- REQUIREMENT -
Pull out every line of the items below that contains the word "Image", matching case exactly.

★ ★ ★ ★

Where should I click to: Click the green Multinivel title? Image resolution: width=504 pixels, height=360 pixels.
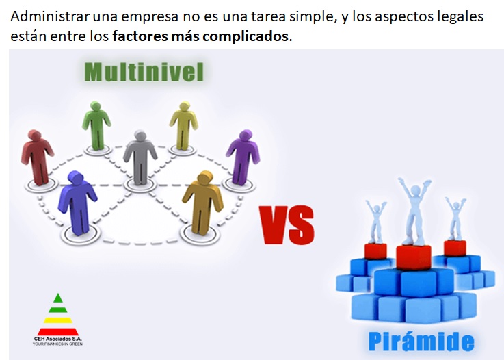point(144,71)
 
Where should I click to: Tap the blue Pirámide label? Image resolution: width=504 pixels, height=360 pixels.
point(420,340)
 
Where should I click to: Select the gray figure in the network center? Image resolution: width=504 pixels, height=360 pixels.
point(140,155)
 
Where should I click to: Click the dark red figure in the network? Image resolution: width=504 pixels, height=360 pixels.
point(38,154)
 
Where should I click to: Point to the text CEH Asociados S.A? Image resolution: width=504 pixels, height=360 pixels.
point(57,337)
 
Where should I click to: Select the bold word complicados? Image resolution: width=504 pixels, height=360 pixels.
point(244,36)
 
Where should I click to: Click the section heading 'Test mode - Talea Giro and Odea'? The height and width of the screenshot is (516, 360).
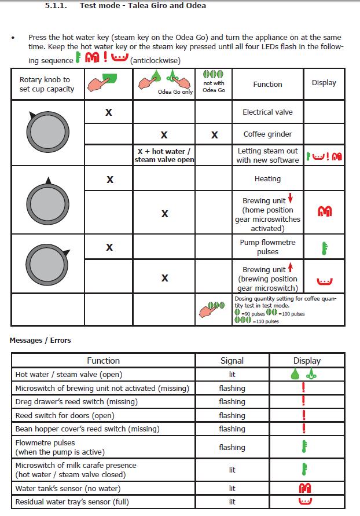142,6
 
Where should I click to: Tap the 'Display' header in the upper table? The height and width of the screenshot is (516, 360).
324,83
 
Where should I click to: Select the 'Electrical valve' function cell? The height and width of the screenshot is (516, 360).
267,112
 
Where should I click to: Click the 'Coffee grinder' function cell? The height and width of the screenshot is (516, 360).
267,134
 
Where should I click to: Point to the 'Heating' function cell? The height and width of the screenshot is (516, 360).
267,179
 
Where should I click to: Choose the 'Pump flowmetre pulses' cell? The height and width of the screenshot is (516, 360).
267,247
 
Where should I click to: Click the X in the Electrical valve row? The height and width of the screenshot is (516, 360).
108,112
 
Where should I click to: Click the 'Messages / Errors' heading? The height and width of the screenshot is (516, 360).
40,341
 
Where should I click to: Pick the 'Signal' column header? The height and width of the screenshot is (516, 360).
232,360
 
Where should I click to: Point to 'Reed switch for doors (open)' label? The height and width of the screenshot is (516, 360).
65,415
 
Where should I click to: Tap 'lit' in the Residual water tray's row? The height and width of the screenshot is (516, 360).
232,502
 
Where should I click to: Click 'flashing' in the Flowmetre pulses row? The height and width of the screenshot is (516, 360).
232,447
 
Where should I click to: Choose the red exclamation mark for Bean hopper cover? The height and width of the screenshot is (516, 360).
303,429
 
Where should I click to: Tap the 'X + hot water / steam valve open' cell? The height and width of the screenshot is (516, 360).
164,156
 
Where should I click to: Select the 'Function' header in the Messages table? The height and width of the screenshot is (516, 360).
103,360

★ ★ ★ ★

- RESPONSE BELOW -
Where should I click to: Click the green Multinivel title? Image resolution: width=504 pixels, height=360 pixels.
Where should I click to: Tap the blue Pirámide label? Image resolution: width=504 pixels, height=360 pixels.
Where should I click to: Select the gray figure in the network center? Image resolution: width=504 pixels, height=360 pixels.
Where should I click to: Click the dark red figure in the network? Image resolution: width=504 pixels, height=360 pixels.
Where should I click to: Point to the text CEH Asociados S.A? Image resolution: width=504 pixels, height=360 pixels.
Where should I click to: Select the bold word complicados? Image resolution: width=504 pixels, height=360 pixels.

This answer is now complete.